With the pictures left out, transcribe exactly the lines from the one with "Nuestra Casa (714, 196)" through the end of the data.

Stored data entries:
------------------------------------------------------------------------

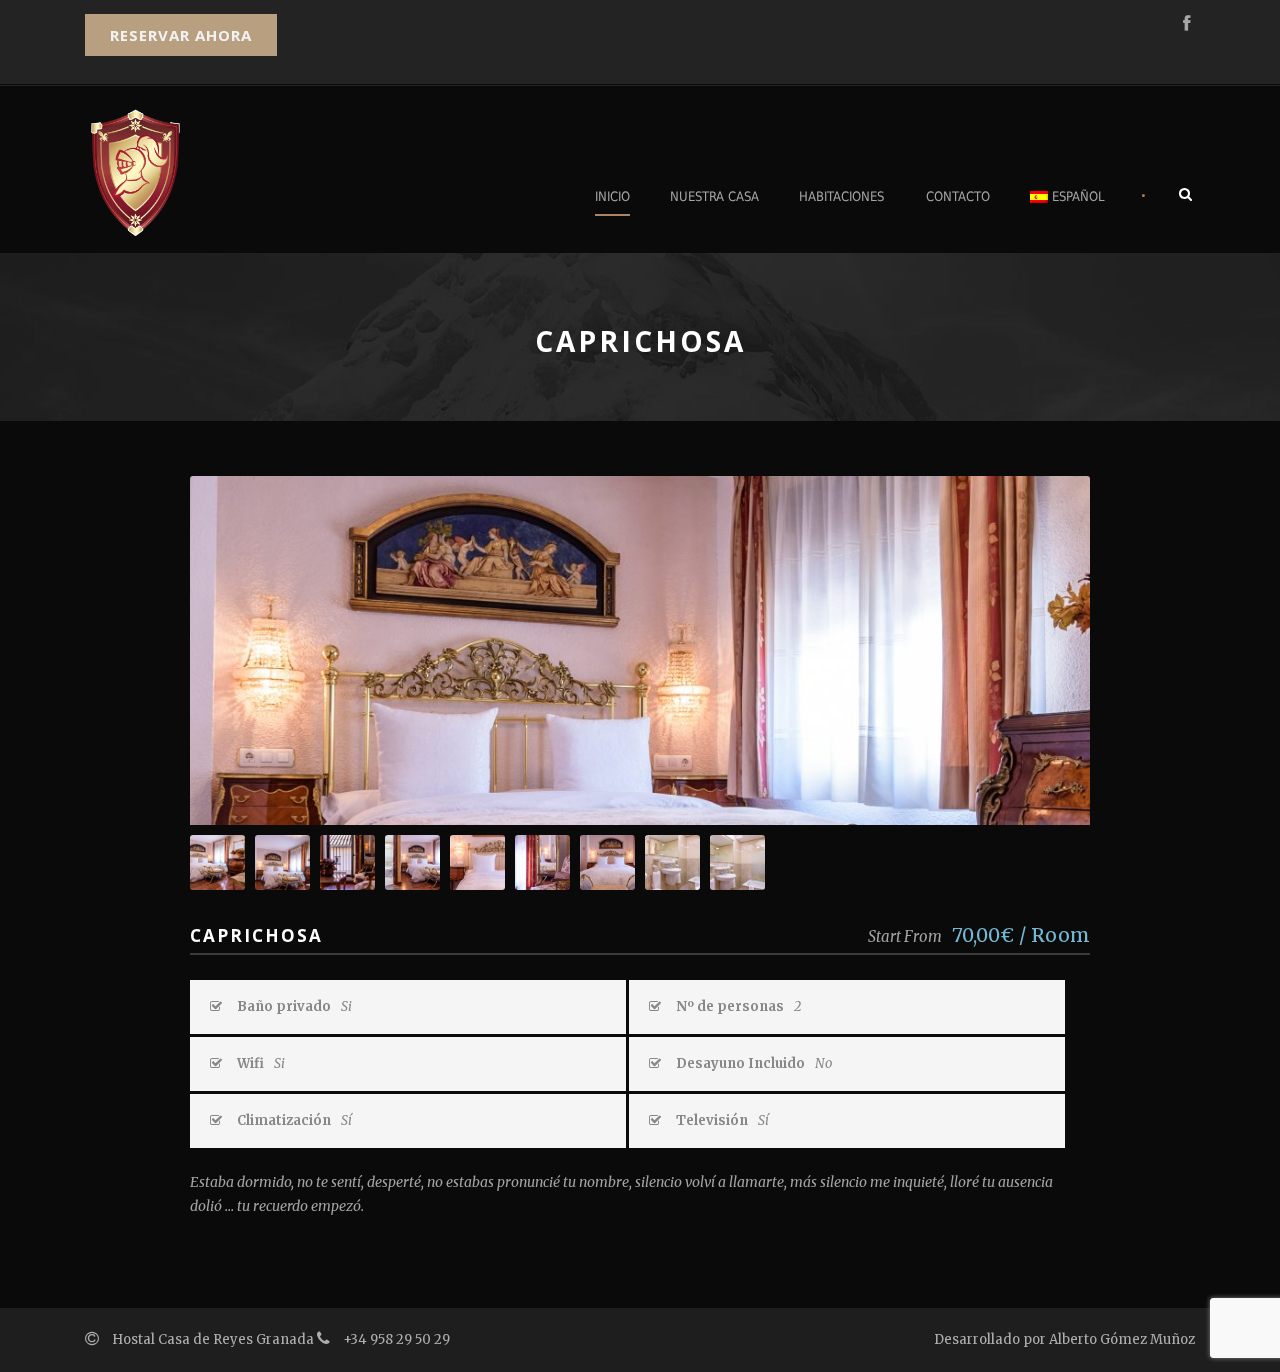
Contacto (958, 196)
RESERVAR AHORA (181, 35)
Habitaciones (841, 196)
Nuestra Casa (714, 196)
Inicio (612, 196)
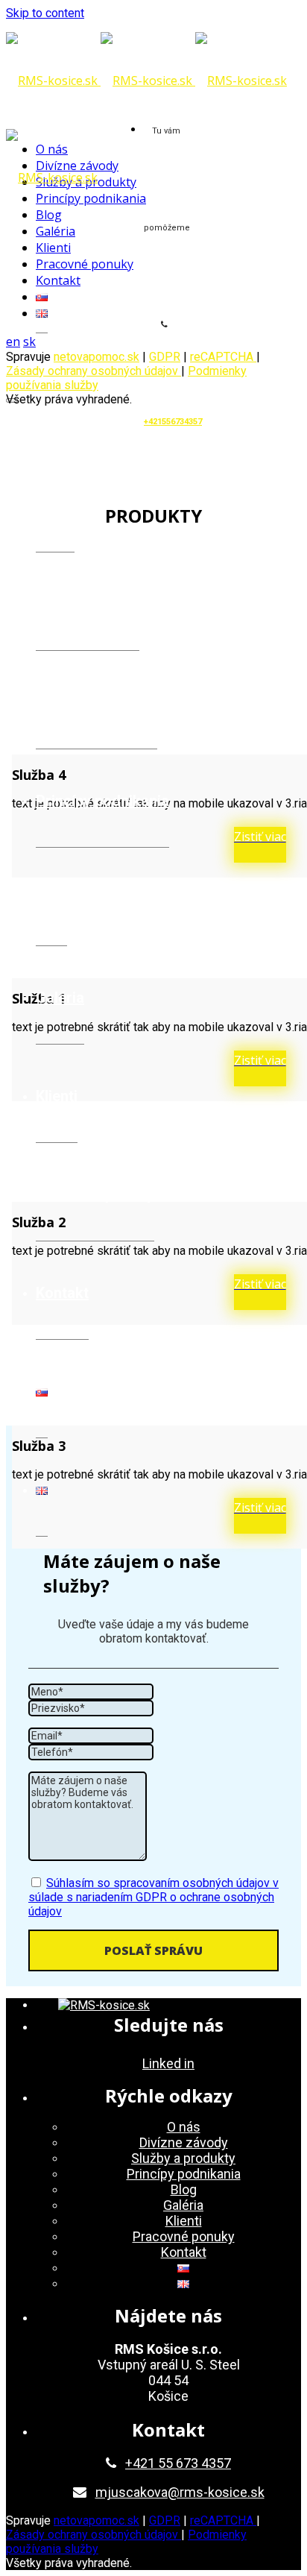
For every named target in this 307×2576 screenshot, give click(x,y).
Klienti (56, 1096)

------------------------------------------------------------------------

(ANSWER SPACE):
Nuestra Casa (714, 196)
Inicio (612, 196)
For every named target in this 307×2576 screenshot, give click(x,y).
Klienti (56, 1096)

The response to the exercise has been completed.